Ahmed cannot forget the scenes of the destruction that has multiplied more than a year ago, and tells a sad voice: “In many times, contacts are interrupted and we cannot reach the injured, and people in the streets cannot reach hospitals.”
Photo released, Reuters
Volunteers are like the rest of the people
The house of Ahmed and his family were bombed on the third day of the war, saying: “We rented a house, then he was destroyed, so we rented another, and I was displaced with my family consisting of my father, my mother, my younger sister, my brother and his wife 9 times since the beginning of the war.”
More than 1.9 million Palestinians were forcibly displaced and more than 70 percent of housing units were damaged or destroyed, according to United Nations statistics 2024.
Ahmed does not forget the day when his wife was injured in the brain because of the bombing, as he says: “I was always, we helped her, and I promised to practice my work without stopping.”
Ahmed’s wife was displaced to the southern Gaza Strip to get treatment, and Ahmed remained for nearly a year in the north with his parents.
Throughout the war, the loss has become the daily feature of Ahmed’s life, saying: “I lost my colleagues in the Red Crescent, Mandar Al -Sharif, Yusr Al -Masry, and my closest friend Ahmed Dahman.” He silences a little and then says: “By God, our lives are very difficult.”
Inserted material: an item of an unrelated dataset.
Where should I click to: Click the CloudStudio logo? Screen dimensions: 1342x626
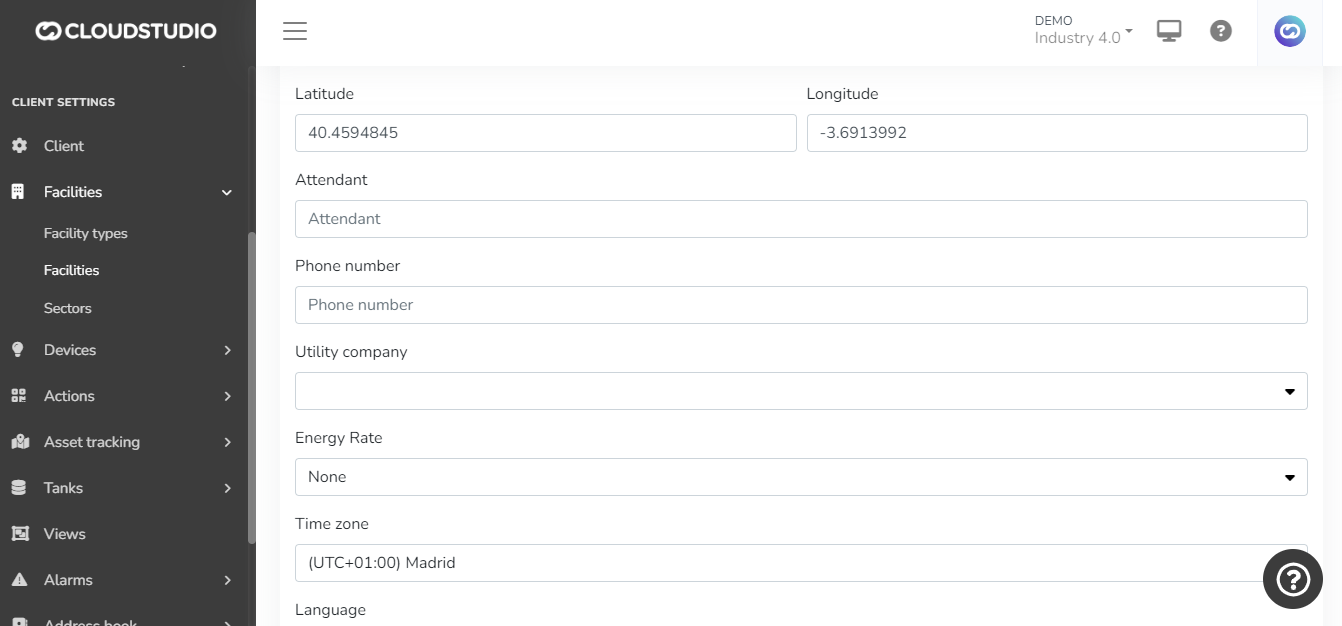[126, 31]
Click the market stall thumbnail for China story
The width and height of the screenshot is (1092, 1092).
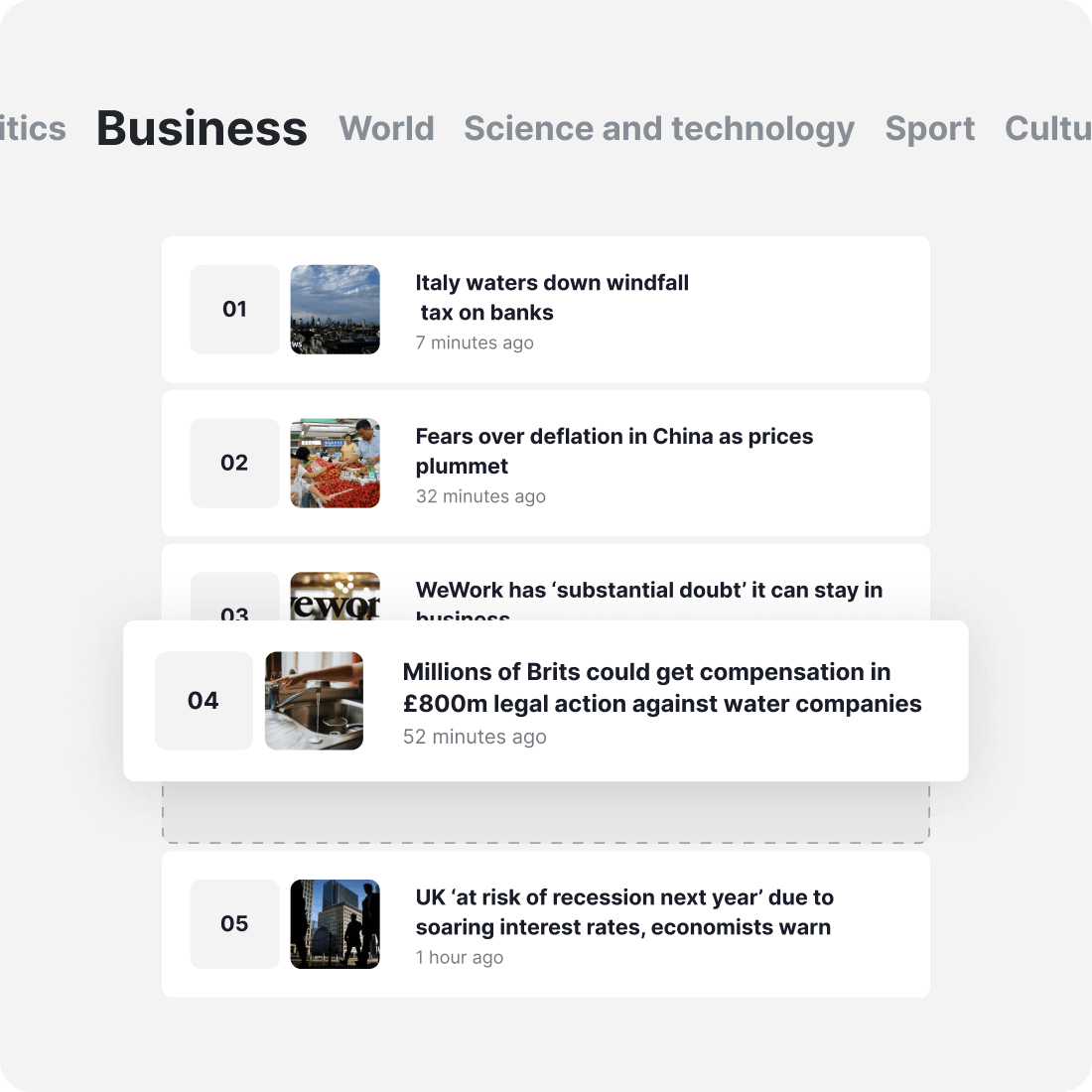coord(335,463)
The Israeli army launched a campaign to eliminate Hamas, in response to its unprecedented attack on October 7, 2023, which killed about 1,200 people and detained 251 others in Gaza, according to Israeli reports.
Ambulance needs support
“From the first moment, the Israeli forces have targeted the ambulance and emergency crews,” said Fares Afana, director of the ambulance unit in Gaza.
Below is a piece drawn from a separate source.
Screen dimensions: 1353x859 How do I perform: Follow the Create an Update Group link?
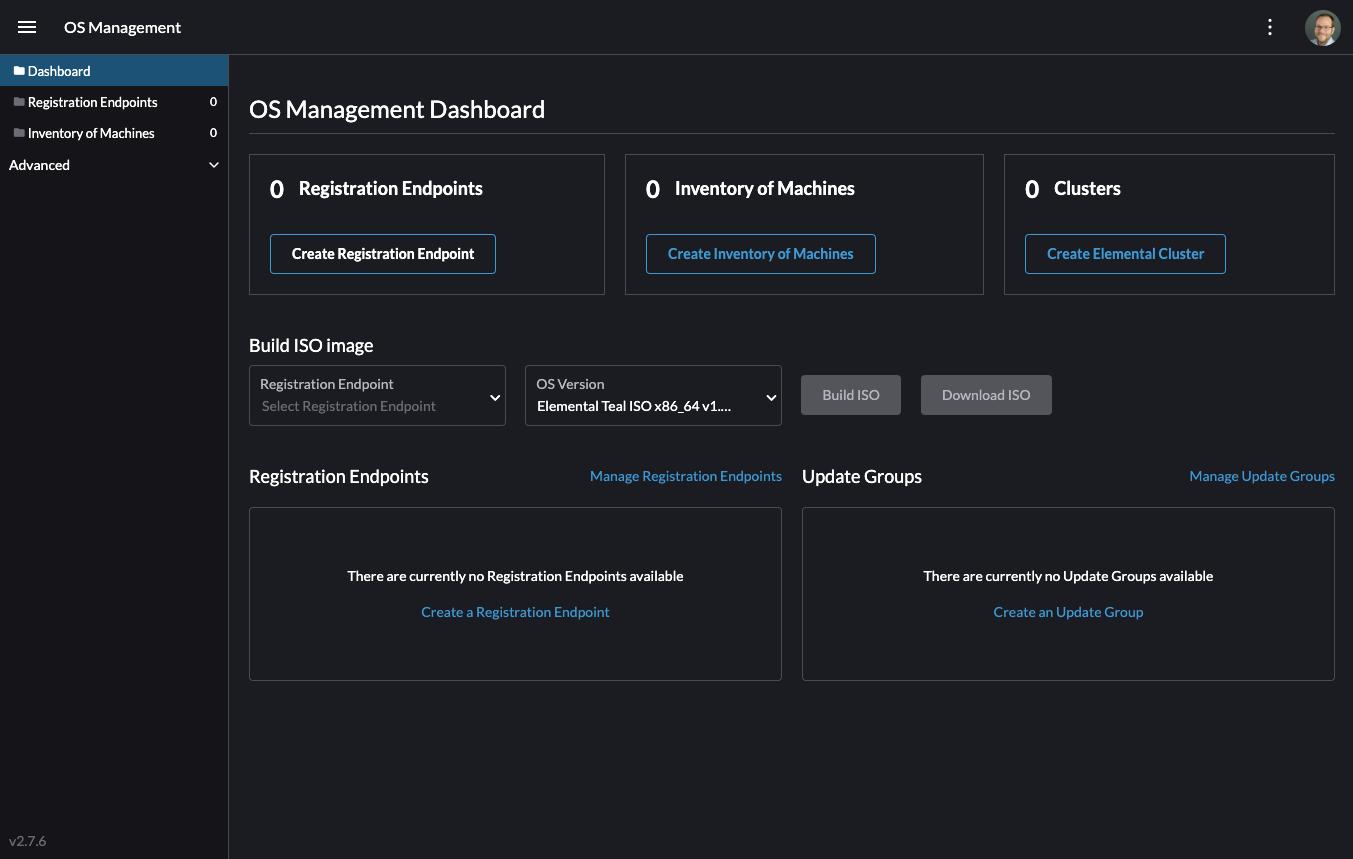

On March 23, 2025, while a convoy consisting of 4 ambulances belonging to the Palestinian Red Crescent, two civil defense cars, and a vehicle belonging to the Relief and Works Agency for the Palestinian Refugees (UNRWA) are moving to retrieve the bodies of deaths and ambulances injured, who were subjected to direct shooting from Israeli forces, killed 15 relief and paramedics, and buried them in a mass grave, using a bulldozer, using a bulldozer, using a bulldozer, using a bulldozer The ambulances they were traveling were buried with them.
The Israeli Defense Army announced that “all allegations related to the incident will be examined through the mechanism, and displayed in detail and comprehensive to decide on how to deal with the event.”
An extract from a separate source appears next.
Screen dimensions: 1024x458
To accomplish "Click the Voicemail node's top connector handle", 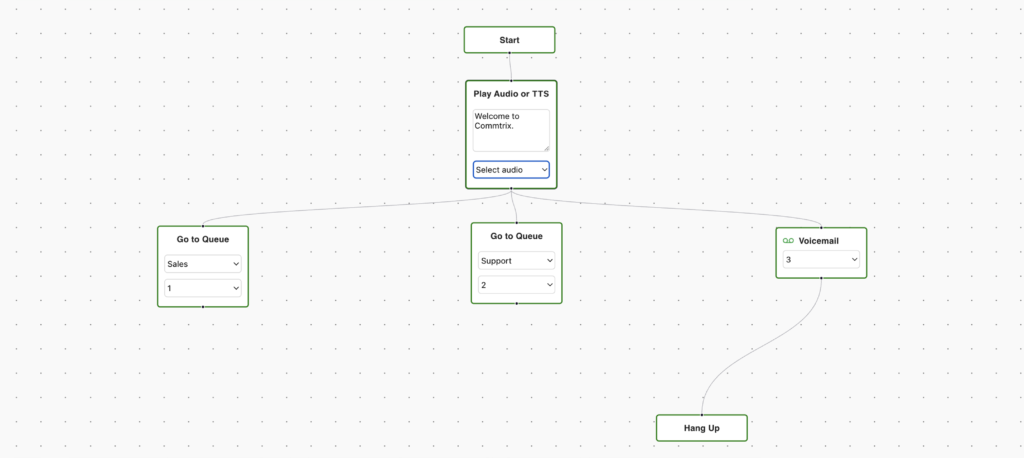I will point(821,227).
According to Afaneh, the Gaza Strip had ten ambulances, but now it has only three vehicles in the northern Gaza Strip and two vehicles in Gaza.
Afaneh emphasizes the sector’s need for more ambulances to meet the calls of distress and the transportation of patients and the wounded, especially with the presence of places with stuck individuals that cannot be reached due to Israel’s targeting of ambulances, as he put it.
Afana also monitors the interruption of communications and the Internet for a very long time, as he says: “All these factors prevent the registration of a large number of missing, dead and wounded.”
Afana also monitors in Gaza that employees and volunteers do not receive their salaries for more than 90 days, which makes the situation more difficult.
Hope for a better tomorrow
In January of this year, thousands of Palestinian displaced people began to return to northern Gaza and were with them Ahmed’s wife, and Ahmed says: “Unfortunately, the Israeli army did not withdraw from all regions, and we work only in places that we are allowed to enter.”
The daily life that Ahmed and his family live are very difficult as he repeats throughout his speech by saying: “Water does not reach only two hours every week, and we cannot grow any food and we are not allowed to move between the north and the south.”
Despite all the destruction of the sector, Ahmed still dreams of the day when the war will end, saying: “The day the crossings will open, my wife and I will travel to Egypt in order to perform a microscopic injection operation … We dream of a child since our marriage ten years ago.”